▸ Prompt: Please, in the data that follows, copy exactly the lines from the line with "Viewport: 603px width, 532px" through the last one, both included. Do not include pictures.
- - -
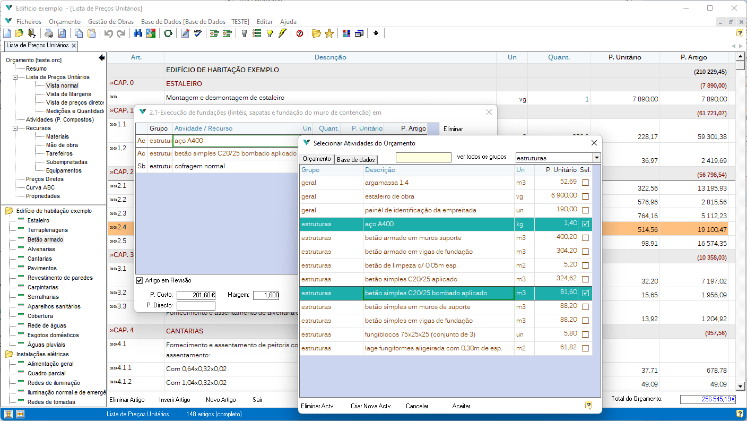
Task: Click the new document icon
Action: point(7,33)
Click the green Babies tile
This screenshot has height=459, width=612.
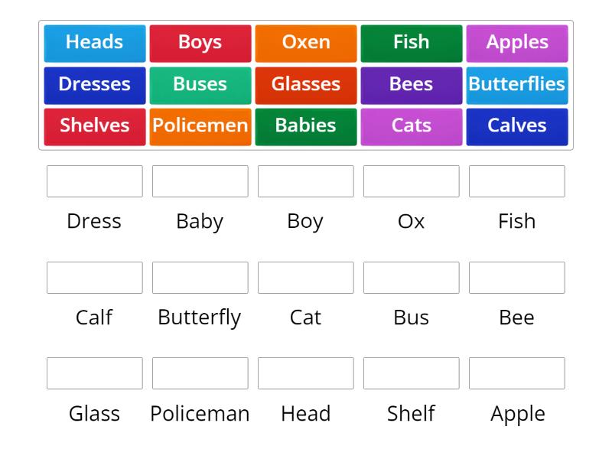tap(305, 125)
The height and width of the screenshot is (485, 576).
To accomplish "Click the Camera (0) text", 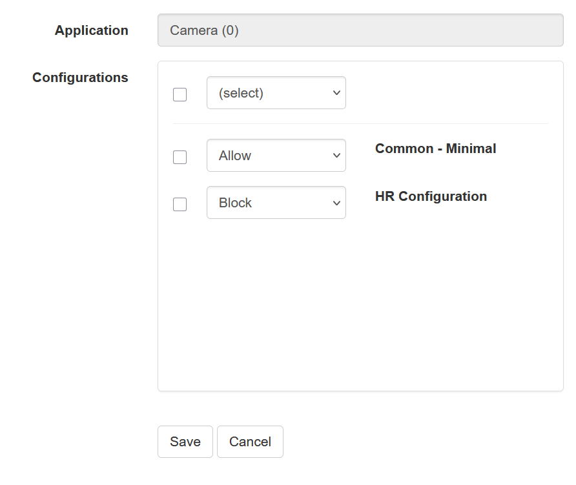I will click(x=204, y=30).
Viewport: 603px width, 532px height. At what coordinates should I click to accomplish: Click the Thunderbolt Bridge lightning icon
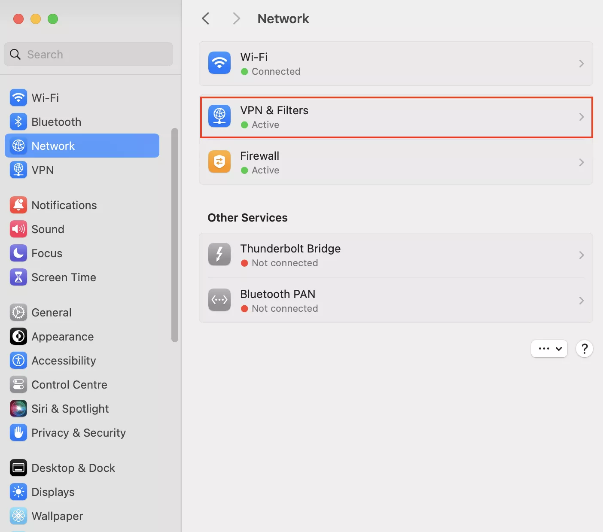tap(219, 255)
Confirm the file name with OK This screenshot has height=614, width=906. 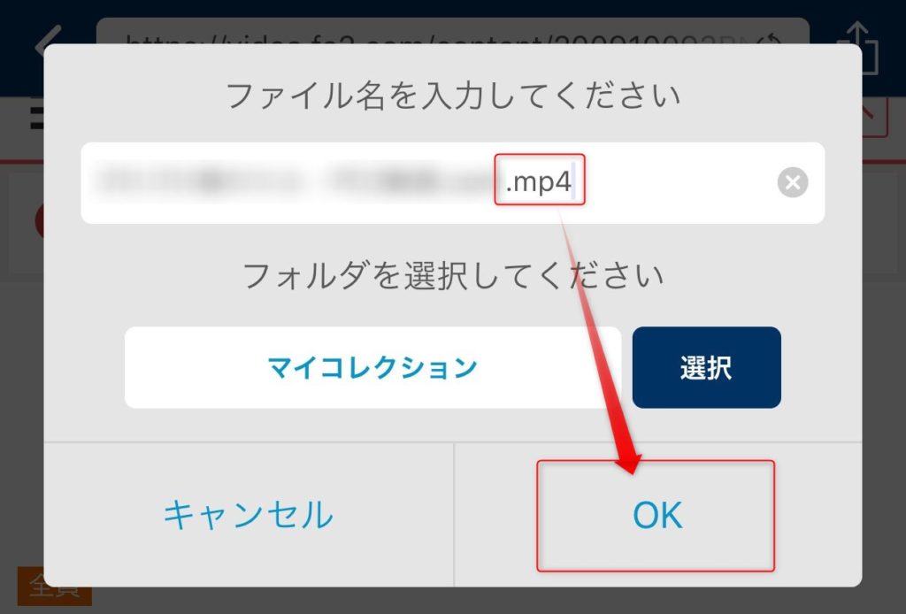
- - -
▸ Result of this exercise:
Viewport: 603px width, 532px height. At what coordinates should I click to accomplish: Click the Thunderbolt Bridge lightning icon
tap(219, 255)
Confirm the file name with OK This screenshot has height=614, width=906. 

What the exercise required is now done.